* _Excerpted text_
Less TMUs? Are you serious? GT200 had 80 TMUs. Since Fermi has 8 TMUs per cluster just as previous products, that'll mean only 8 or 9 clusters out of 16 would be enabled (for 64 and 72 tmus, respectively). I could believe maybe one card with only 10 clusters, but less than that???
 
On the triangle setup thing, I think the GF100 thing NV released a long time ago said on it 1tri/clk setup rate, so unless they changed it...?

On the TMUs, didn't the same diagram show only 4 TMU/cluster? Or am I seeing things wrong...?
 
There are 16 LS units per cluster. A bilinear sample takes 4 loads so there are an equivalent of 4 TMUs per cluster and 64 TMUs per Chip.

I think you really can't compare it. Seems like NVIDIA introduced a much more flexible way of doing texture sampling in Fermi. Especially for anisotropic filtering there could be some possible optimizations if you go down to individual point rather than bilinear samples.
 
Fermi Fun Fact: Launch products will have less TMU's than GT200.

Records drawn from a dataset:
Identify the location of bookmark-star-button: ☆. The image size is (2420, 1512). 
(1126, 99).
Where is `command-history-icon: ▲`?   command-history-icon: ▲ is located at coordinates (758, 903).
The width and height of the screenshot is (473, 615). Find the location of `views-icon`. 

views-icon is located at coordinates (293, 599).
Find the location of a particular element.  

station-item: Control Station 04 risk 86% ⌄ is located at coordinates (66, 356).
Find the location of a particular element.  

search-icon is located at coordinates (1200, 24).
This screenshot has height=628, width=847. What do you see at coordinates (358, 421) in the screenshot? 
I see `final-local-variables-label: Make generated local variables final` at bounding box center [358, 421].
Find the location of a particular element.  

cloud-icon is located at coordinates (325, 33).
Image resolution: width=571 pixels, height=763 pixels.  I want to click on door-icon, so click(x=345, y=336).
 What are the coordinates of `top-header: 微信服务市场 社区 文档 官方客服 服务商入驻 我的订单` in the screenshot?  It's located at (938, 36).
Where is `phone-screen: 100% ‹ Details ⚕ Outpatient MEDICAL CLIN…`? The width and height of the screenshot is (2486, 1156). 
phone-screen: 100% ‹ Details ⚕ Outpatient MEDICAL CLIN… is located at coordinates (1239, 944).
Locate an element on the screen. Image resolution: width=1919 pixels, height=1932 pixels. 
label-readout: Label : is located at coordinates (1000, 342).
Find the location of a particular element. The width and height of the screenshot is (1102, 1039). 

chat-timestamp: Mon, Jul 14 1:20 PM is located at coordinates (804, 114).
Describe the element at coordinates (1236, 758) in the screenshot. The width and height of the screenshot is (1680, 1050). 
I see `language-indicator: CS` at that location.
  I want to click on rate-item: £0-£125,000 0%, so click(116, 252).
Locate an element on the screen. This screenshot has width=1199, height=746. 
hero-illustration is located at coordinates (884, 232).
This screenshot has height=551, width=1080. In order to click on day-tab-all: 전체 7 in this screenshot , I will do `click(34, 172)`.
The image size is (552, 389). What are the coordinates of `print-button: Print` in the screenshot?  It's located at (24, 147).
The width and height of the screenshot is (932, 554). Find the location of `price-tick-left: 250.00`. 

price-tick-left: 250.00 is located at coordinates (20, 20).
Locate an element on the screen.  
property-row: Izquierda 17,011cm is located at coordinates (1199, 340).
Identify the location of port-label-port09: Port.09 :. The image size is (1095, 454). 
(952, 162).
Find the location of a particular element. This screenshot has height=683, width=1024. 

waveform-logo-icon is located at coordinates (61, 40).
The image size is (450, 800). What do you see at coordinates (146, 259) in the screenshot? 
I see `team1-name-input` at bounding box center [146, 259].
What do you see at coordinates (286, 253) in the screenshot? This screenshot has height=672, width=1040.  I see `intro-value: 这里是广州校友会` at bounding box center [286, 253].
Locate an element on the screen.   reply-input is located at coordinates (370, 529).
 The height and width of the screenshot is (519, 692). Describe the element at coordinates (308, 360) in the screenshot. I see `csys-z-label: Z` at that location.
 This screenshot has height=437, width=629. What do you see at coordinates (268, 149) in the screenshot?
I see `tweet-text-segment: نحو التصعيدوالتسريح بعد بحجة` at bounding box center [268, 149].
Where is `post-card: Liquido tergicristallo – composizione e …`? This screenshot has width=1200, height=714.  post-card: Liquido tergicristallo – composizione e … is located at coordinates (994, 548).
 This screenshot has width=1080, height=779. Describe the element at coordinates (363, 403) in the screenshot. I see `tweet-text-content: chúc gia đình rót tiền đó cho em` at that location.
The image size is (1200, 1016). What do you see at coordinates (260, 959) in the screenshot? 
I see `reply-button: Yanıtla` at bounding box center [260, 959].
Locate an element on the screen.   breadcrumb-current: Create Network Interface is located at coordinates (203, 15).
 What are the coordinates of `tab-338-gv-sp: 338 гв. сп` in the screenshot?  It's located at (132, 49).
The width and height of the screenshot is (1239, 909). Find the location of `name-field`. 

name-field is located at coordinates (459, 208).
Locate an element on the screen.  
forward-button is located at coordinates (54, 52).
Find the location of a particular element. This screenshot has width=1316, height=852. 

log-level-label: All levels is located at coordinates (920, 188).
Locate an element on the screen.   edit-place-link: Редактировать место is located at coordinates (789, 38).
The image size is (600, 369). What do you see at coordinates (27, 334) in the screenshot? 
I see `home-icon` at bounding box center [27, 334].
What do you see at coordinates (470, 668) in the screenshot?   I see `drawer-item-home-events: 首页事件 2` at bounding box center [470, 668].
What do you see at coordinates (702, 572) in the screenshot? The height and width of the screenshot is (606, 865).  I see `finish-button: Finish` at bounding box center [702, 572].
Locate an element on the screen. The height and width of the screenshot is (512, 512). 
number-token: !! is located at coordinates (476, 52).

* _Tasks_
(1) In the discussion about Fermi texture units, how many TMUs did GT200 have?
(2) Reproduce word for word the passage of the discussion about Fermi texture units from "There are 16" to "than bilinear samples.".
(3) Resume the discussion about Fermi texture units, picking up after its final line.

* _Activity answers_
(1) GT200 had 80 TMUs.

(2)
There are 16 LS units per cluster. A bilinear sample takes 4 loads so there are an equivalent of 4 TMUs per cluster and 64 TMUs per Chip.

I think you really can't compare it. Seems like NVIDIA introduced a much more flexible way of doing texture sampling in Fermi. Especially for anisotropic filtering there could be some possible optimizations if you go down to individual point rather than bilinear samples.

(3)
edit: edited for clarity! (after this post I'm going to know much flak I can take for trusting someone)

Haha, oh dear. Its not the number of texture units, its how you use them?
 
There are 16 LS units per cluster. A bilinear sample takes 4 loads so there are an equivalent of 4 TMUs per cluster and 64 TMUs per Chip.

I think you really can't compare it. Seems like NVIDIA introduced a much more flexible way of doing texture sampling in Fermi. Especially for anisotropic filtering there could be some possible optimizations if you go down to individual point rather than bilinear samples.

Something like what ATI did with 5870, or going even further? Or something completely different even?